Request an Annual Quote

Ovid Therapeutics, NeuroPointDX Form Biomarker Partnership

NEW YORK (GenomeWeb) – Ovid Therapeutics has partnered with NeuroPointDX to identify novel biomarkers of Angelman syndrome in order to advance the development of a treatment for the rare genetic condition, the companies announced today.

Angelman Syndrome is a neurological disorder characterized by developmental delay, seizures, and balance difficulties, and is associated with a reduction in sustained neuron inhibition known as tonic inhibition. Ovid is developing a compound called OV101 (gaboxadol) that is designed to prevent the disruption of tonic inhibition for both Angelman syndrome and fragile X syndrome.

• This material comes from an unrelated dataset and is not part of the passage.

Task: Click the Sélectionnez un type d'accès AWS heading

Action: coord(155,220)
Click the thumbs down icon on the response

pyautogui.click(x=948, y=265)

Under the terms of their agreement, NeuroPointDX will use its metabolomics platform to analyze patient profile data from an ongoing Phase II trial of OV101 in Angelman syndrome in order to uncover biomarkers that may provide insights into the disease, help monitor treatment response, and identify patients most likely to respond to the drug.

Additional terms were not disclosed.

"The metabolic profile of this syndrome is not well understood, and we believe this biomarker study will produce critical data to fill this gap and inform us about the impact of OV101 as a potential treatment option," Ovid President and CSO Matthew During said in a statement. "This collaboration is the first step in Ovid's broader rare neurological disorder biomarker strategy to identify molecular markers of treatment responders and guide enrollment of participants in our clinical trials."